As taxas de pobreza são especialmente elevadas - acima dos 70% - nas zonas remotas, áridas e escassamente povoadas do nordeste do Quénia. Algumas grandes cidades têm também elevadas taxas de pobreza, por exemplo, 44% dos residentes de Mombaça são classificados como pobres, número que compara com 42% das pessoas na capital, Nairobi.

O relatório da HRW recomenda ao Presidente Uhuru Kenyatta e ao Governo queniano que deem instruções "aos departamentos governamentais relevantes" para que "implementem o programa de transferência de dinheiro", publicando "toda a informação sobre os critérios de atribuição e distribuição de fundos de proteção social destinados a mitigar o impacto socioeconómico da pandemia de covid-19".
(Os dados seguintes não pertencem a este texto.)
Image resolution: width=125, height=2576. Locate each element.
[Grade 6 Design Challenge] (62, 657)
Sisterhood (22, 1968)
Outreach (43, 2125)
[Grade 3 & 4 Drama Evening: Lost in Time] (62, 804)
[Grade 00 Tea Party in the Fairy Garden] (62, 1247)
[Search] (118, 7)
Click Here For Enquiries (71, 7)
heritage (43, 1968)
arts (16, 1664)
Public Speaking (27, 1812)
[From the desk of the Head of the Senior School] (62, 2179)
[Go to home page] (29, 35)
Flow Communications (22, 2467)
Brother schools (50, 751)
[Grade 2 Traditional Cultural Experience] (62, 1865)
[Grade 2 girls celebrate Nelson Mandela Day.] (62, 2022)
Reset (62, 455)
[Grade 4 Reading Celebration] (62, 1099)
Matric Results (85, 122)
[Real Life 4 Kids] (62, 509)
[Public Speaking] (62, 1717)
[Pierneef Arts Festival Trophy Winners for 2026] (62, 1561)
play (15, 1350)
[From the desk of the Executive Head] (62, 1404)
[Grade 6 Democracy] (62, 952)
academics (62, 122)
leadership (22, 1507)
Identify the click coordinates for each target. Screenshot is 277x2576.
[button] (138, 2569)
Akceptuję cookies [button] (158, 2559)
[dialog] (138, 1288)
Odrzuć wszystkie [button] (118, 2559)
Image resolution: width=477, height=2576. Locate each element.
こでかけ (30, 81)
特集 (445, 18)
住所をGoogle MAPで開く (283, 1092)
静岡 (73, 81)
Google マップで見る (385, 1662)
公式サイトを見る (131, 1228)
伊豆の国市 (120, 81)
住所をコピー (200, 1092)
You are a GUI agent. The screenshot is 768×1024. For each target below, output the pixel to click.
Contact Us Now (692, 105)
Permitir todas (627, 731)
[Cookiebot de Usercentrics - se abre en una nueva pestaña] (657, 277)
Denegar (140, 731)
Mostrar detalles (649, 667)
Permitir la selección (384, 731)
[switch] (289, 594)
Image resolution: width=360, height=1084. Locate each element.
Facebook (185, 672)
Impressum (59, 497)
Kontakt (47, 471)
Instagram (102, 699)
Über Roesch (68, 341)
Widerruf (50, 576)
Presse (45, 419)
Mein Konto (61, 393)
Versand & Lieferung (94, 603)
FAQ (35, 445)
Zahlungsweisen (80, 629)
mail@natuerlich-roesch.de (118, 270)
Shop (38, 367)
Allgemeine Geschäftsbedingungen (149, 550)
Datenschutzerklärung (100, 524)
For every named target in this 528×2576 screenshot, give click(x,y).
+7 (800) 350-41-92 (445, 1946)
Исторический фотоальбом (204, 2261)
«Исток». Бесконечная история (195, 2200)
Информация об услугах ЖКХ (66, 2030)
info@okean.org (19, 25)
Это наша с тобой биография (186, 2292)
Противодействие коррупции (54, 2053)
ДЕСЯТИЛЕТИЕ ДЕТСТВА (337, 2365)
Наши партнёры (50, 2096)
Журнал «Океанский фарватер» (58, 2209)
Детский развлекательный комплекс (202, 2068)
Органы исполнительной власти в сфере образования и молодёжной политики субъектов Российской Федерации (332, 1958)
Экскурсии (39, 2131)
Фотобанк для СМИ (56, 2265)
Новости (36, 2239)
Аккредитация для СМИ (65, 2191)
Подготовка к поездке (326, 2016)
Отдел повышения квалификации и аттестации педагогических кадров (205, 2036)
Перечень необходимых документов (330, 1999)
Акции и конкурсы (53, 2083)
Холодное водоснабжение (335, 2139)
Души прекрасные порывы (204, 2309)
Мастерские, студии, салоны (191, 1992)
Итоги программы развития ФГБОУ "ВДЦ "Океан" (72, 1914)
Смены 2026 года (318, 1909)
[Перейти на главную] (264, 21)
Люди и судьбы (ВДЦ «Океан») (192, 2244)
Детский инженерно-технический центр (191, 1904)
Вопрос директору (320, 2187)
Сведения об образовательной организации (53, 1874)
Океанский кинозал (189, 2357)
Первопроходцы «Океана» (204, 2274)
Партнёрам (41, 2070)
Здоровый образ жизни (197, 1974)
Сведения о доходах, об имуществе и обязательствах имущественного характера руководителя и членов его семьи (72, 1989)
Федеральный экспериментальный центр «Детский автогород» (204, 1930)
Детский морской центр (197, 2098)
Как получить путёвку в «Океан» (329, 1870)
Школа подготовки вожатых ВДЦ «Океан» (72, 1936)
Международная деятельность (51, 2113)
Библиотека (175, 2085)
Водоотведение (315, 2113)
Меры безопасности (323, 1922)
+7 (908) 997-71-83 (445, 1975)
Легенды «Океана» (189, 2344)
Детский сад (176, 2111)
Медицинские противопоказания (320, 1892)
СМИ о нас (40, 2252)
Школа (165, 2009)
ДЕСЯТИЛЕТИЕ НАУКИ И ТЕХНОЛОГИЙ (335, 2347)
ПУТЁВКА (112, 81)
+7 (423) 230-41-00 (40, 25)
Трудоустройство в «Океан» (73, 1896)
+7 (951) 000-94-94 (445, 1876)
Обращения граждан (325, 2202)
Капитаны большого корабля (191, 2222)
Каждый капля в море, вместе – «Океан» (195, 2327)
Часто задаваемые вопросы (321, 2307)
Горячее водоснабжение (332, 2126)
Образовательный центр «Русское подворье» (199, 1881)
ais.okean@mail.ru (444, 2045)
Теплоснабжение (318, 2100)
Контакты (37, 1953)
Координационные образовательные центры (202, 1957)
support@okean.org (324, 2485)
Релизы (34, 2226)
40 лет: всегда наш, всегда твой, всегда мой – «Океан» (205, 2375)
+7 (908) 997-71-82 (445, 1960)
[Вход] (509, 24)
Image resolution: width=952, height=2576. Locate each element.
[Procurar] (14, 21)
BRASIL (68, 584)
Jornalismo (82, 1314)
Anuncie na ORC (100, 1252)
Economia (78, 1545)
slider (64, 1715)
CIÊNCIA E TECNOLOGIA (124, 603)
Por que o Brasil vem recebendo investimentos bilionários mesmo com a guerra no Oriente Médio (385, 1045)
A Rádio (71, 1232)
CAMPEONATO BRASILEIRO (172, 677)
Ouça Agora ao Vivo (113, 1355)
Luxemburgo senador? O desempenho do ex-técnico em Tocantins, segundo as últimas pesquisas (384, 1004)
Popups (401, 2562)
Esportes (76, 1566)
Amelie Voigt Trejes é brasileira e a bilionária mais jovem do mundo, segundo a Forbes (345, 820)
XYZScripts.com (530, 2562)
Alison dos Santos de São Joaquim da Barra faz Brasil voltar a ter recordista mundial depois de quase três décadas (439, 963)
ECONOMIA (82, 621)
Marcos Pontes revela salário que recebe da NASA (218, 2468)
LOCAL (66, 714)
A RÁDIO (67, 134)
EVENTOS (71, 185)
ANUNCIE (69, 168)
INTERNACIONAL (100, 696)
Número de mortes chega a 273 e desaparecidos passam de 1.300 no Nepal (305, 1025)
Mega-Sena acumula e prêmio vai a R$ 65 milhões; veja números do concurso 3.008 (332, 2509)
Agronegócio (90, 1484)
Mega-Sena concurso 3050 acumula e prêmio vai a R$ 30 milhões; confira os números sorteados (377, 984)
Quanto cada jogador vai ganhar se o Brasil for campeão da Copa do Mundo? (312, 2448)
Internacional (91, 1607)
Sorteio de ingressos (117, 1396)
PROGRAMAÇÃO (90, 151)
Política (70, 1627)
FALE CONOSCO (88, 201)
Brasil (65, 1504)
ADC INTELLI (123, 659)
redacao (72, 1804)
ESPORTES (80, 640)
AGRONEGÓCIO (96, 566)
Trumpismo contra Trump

A ONG apela ainda para que a Comissão de Ética e Anticorrupção investigue "pronta e completamente as alegações de irregularidades ou desvio de dinheiro destinado ao programa de transferência de dinheiro e submeta os [respetivos] processos ao Ministério Público para [posterior] acusação".

Finalmente, a HRW advoga que o programa de emergência de transferência de dinheiro seja reforçado e reiniciado "a curto prazo", "assegurando que todas as famílias vulneráveis, incluindo as dos assentamentos informais de Nairobi, disponham de meios para pagar a alimentação, rendas de casa, e outras despesas fundamentais para os direitos humanos".